• [Problem] Report every line in the items below that contains the string "title", copying each such line in full.

• [Dataset records]

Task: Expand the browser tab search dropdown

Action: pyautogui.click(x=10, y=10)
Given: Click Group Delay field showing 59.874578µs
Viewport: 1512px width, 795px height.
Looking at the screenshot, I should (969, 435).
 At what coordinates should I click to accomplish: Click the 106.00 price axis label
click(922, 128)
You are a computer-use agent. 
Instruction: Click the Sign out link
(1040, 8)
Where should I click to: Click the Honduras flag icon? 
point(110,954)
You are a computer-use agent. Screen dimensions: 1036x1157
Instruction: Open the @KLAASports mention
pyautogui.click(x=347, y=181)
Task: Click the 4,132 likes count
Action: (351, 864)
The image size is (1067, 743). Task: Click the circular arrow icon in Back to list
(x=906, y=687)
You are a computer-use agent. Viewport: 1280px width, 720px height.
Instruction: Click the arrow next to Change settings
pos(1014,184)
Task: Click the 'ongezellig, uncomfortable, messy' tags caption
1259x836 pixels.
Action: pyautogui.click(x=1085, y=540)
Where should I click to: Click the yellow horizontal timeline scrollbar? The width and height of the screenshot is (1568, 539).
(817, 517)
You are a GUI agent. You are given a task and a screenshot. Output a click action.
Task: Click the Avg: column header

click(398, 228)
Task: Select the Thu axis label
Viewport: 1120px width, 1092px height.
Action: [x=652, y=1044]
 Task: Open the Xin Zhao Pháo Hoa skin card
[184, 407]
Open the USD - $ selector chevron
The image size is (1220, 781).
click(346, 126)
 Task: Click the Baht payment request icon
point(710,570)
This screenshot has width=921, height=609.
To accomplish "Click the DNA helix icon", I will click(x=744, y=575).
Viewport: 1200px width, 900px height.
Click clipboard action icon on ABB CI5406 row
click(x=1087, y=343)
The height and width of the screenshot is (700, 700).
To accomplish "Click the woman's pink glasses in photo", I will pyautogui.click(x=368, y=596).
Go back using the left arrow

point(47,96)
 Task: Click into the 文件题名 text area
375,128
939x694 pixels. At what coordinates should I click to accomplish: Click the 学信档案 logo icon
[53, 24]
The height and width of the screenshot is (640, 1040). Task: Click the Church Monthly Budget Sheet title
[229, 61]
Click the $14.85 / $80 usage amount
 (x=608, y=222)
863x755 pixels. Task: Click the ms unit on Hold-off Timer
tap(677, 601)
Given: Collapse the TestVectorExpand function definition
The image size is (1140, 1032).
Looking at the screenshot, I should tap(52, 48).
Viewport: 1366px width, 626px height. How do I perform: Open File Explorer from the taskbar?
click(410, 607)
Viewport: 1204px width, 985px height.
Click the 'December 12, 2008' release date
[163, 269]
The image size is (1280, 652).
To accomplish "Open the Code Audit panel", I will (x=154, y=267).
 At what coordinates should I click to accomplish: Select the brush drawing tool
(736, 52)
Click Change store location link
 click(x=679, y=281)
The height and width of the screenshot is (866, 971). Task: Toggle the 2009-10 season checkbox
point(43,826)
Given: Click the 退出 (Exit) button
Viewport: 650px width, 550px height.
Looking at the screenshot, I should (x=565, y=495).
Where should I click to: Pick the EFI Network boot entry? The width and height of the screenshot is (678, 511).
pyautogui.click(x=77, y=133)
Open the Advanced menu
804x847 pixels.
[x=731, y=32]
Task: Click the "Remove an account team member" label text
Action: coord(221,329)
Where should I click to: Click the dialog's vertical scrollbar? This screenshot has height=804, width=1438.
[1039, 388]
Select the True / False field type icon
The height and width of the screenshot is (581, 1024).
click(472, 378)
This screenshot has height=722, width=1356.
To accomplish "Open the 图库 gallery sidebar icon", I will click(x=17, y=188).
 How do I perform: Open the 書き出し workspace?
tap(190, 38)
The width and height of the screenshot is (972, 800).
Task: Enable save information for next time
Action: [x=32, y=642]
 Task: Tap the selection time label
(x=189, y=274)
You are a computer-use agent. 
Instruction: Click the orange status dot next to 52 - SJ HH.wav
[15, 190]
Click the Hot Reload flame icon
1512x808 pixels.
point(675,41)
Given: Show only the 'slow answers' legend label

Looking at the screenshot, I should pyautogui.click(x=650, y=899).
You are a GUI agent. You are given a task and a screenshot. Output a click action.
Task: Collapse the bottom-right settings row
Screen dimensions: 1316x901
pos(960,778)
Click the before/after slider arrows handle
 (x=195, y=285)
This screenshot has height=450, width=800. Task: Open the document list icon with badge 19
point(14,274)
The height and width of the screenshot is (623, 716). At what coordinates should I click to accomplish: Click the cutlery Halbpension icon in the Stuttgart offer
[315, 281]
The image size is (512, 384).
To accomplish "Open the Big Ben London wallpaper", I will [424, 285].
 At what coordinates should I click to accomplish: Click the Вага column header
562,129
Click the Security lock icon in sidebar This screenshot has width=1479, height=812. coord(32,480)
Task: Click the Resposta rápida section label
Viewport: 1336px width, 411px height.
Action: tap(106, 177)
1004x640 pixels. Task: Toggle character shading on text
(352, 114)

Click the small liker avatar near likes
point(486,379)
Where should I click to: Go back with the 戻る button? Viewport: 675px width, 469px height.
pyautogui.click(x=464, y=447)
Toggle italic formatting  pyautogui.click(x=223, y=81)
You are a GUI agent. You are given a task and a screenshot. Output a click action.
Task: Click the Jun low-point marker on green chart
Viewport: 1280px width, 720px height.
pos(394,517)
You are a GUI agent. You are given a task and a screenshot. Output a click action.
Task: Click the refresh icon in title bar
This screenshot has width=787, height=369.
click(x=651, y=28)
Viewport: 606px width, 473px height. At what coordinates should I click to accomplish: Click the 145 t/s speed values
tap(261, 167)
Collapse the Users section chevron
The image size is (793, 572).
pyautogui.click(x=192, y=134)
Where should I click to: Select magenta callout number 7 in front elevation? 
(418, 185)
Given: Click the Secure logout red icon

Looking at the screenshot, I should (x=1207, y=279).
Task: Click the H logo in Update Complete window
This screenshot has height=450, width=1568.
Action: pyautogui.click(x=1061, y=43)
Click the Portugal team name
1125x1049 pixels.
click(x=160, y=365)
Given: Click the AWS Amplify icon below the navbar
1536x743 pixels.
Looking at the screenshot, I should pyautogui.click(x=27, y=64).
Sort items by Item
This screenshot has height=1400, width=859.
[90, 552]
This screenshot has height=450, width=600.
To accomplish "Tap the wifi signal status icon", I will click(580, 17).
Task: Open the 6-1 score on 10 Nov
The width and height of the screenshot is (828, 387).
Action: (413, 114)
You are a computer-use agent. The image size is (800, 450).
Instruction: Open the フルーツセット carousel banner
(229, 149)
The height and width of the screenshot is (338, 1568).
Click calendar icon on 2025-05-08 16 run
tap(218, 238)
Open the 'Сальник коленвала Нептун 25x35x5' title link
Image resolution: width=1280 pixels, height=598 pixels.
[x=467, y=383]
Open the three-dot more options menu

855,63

• [In response]
The height and width of the screenshot is (640, 1040). Task: Click the Church Monthly Budget Sheet title
Task: Click the refresh icon in title bar
Open the 'Сальник коленвала Нептун 25x35x5' title link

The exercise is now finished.